Without further ado, let’s Discuss the Best code Practices that allows to built the AI systems fundamentally robust through code practices.

Below I’m going to discuss the approaches I used in Advance RAG system packages code building.

Practical Code Practices to build Robust AI Systems:

Checkout this Repository: https://github.com/kolhesamiksha/Hybrid-Search-RAG. where I have followed Best modular approaches to built every component as customized and isolated to integrate by any way to built hybrid-rag system for your individual usecase

Let’s start discussing one by one component…

Follow the above code structure, it’s most practical and useful for building production-ready AI solutions & follow best practices for easy code development, faster deployment and less bottlenecks.

CI/CD pipelines for managing the continuous development environment.

When building robust LLM applications, a well-organized project structure is crucial for maintainability, scalability, and collaboration. Here's a breakdown of the key directories and their purposes:

1. Package Building:

   Why This Layout?

   1. src/ layout → Best practice for Python packaging. It prevents import errors when testing and ensures you always install the package before running it.

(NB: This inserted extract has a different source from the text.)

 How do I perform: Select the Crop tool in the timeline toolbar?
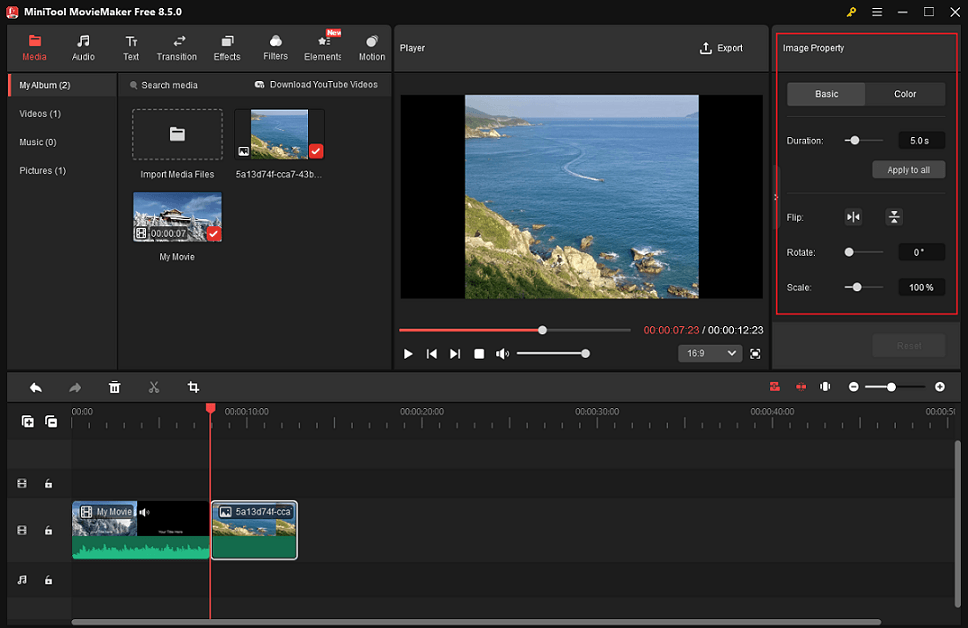[x=193, y=387]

   2. Modularization → Each major feature (RAG, prompts, summarization, vector DB, moderation, guardrails, evaluation, etc.) gets its own subpackage.

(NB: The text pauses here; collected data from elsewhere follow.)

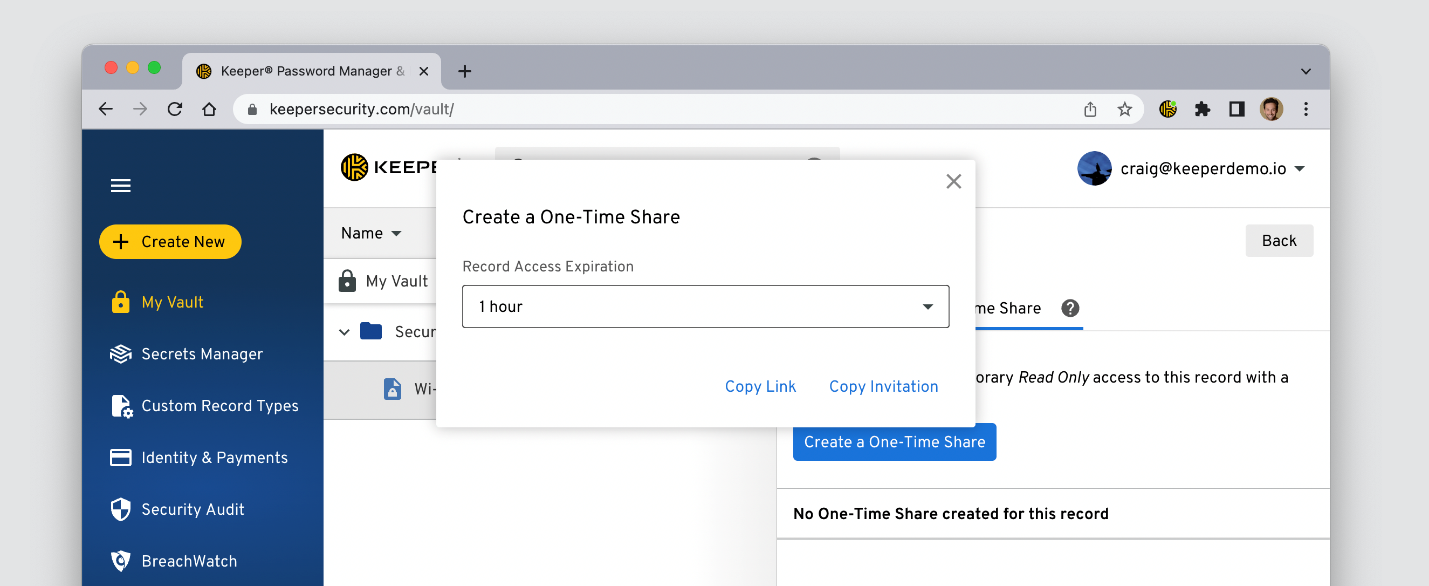
Task: Open the Record Access Expiration dropdown
Action: coord(705,307)
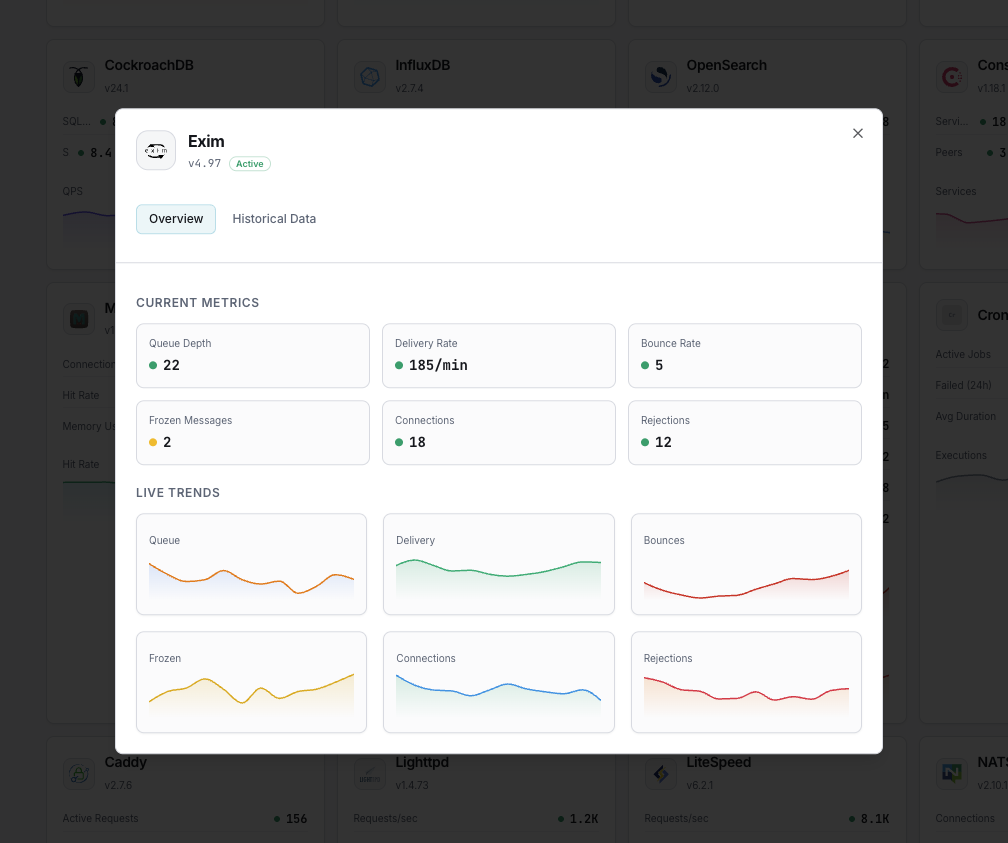Click the OpenSearch logo icon
Image resolution: width=1008 pixels, height=843 pixels.
click(x=660, y=77)
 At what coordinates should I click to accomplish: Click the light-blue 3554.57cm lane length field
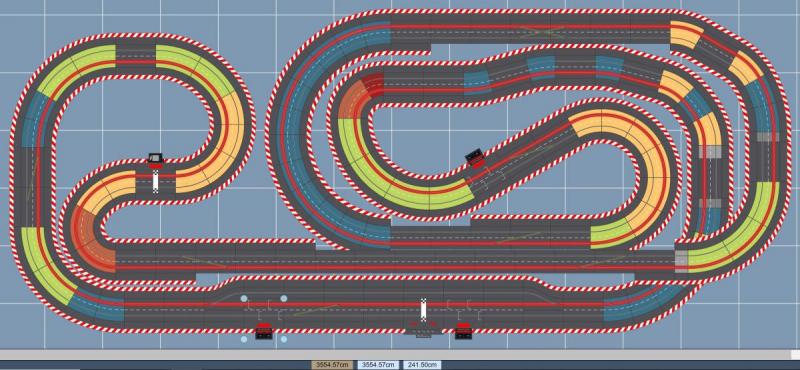pos(378,364)
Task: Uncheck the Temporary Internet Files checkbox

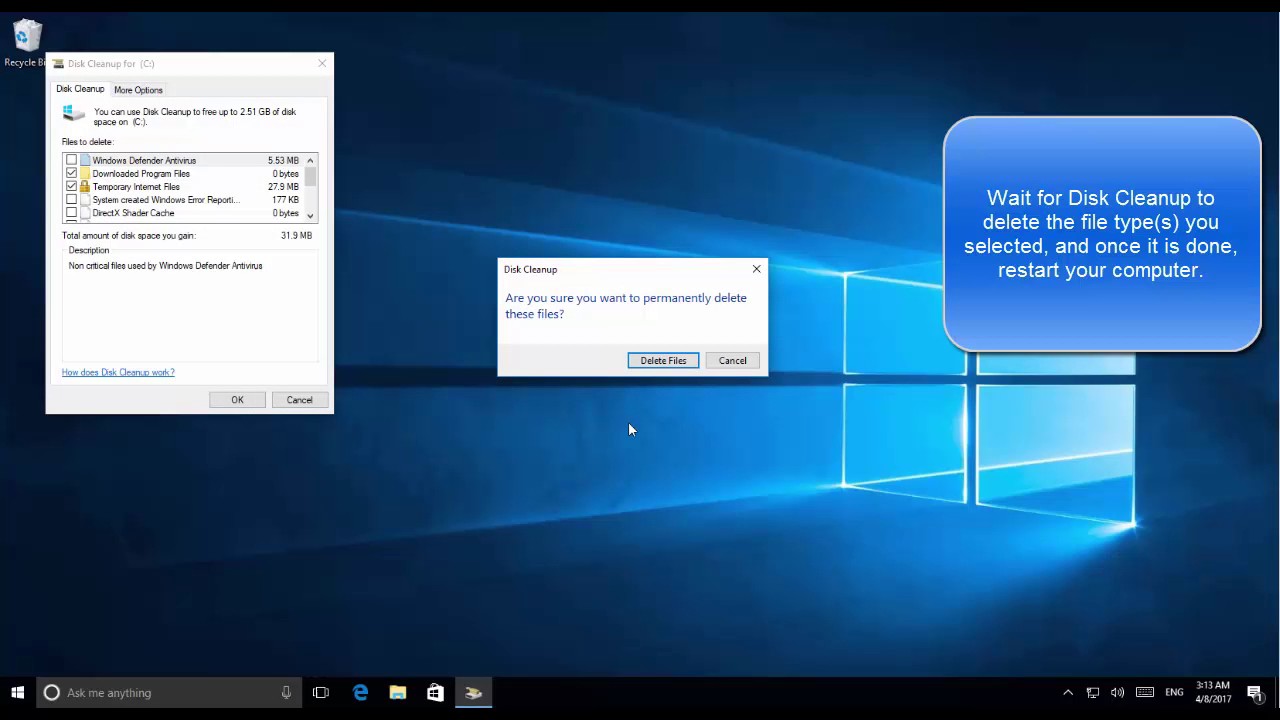Action: pos(71,187)
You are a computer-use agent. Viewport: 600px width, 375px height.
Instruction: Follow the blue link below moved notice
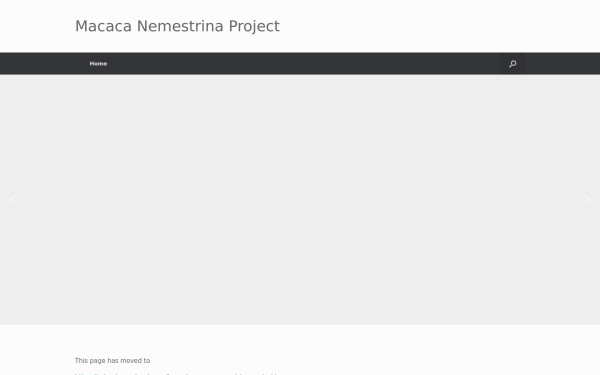click(178, 373)
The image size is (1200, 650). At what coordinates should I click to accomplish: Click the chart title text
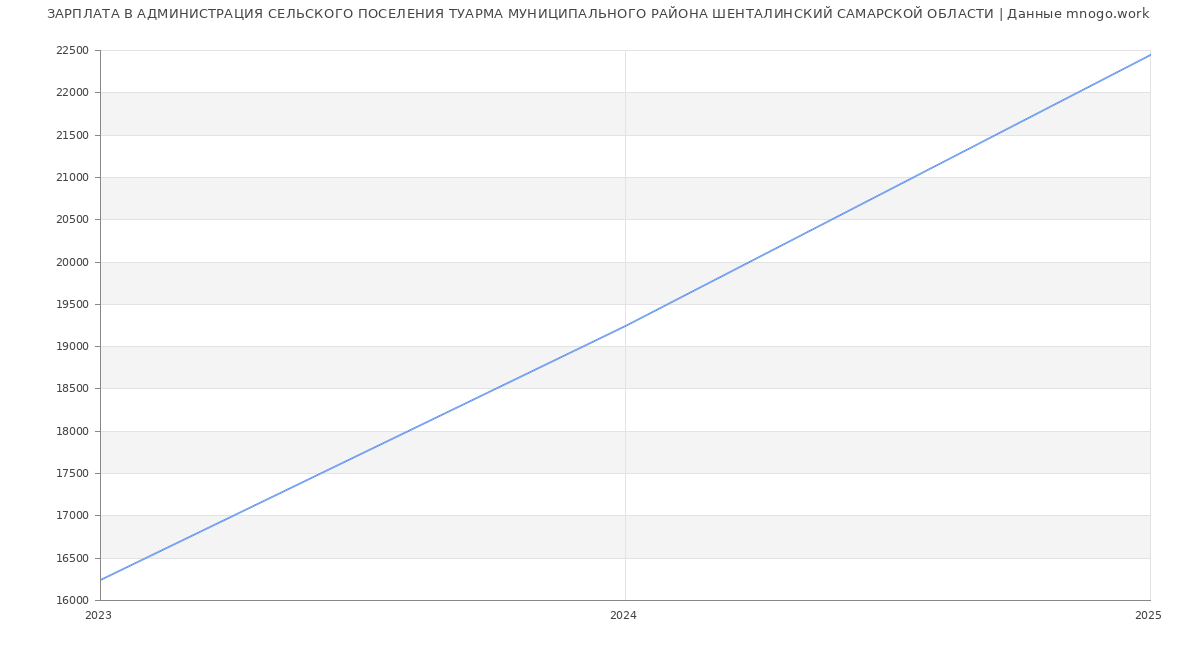[x=598, y=14]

   3. Packaging Ready → When you build with Poetry (make build → creates a .whl), only the hybrid_rag/src/... modules are included.

---

🔹 Package Structure Explained

    hybrid_rag/
    │
    ├── src/
    │   ├── advance_rag/        # Advanced retrieval-augmented generation (extended logic)
    │   ├── custom_asr_mlflow/  # Custom ASR (speech-to-text) integrated with MLflow
    │   ├── custom_mlflow/      # Custom MLflow utilities for model logging/tracking
    │   ├── evaluate/           # Evaluation metrics (e.g., ragas, ranking, scoring)
    │   ├── guardrails/         # Guardrails for safe AI responses (filters, policies)
    │   ├── models/             # Model wrappers/adapters (LLMs, embeddings, ASR, etc.)
    │   ├── moderation/         # Content moderation (OpenAI filters, safety layers)
    │   ├── prompts/            # Prompt templates & chains for LangChain workflows
    │   ├── summarization/      # Summarization logic for long contexts
    │   ├── utils/              # Shared utility functions
    │   ├── vectordb/           # Vector DB integrations (FAISS, Milvus, etc.)
    │   │
    │   ├── __init__.py         # Makes src/ a Python package
    │   ├── config.py           # Central config (env vars, paths, constants)
    │   ├── log_model.py        # Logging models with MLflow
    │   ├── rag.py              # Core RAG pipeline orchestrator
    │   ├── summarizer.py       # Summarization entry point
    │
    ├── README.md               # Documentation
    ├── api.py                  # FastAPI entrypoint
    ├── porter.py               # Probably helpers for loading/deploying pipelines
    ├── test.py                 # Quick test runner
    └── __init__.py             # Package root

---

🔹 How This Supports Package Building

1. All modules live inside src/ → So when you install with Poetry or pip install ., Python sees:

    import hybrid_rag
    from hybrid_rag.prompts import ...
    from hybrid_rag.vectordb import ...
   

   instead of polluting root directory.

2. Each feature = isolated folder
   → Encourages modular development. For example:

   • Someone working only on summarization doesn’t touch vectordb.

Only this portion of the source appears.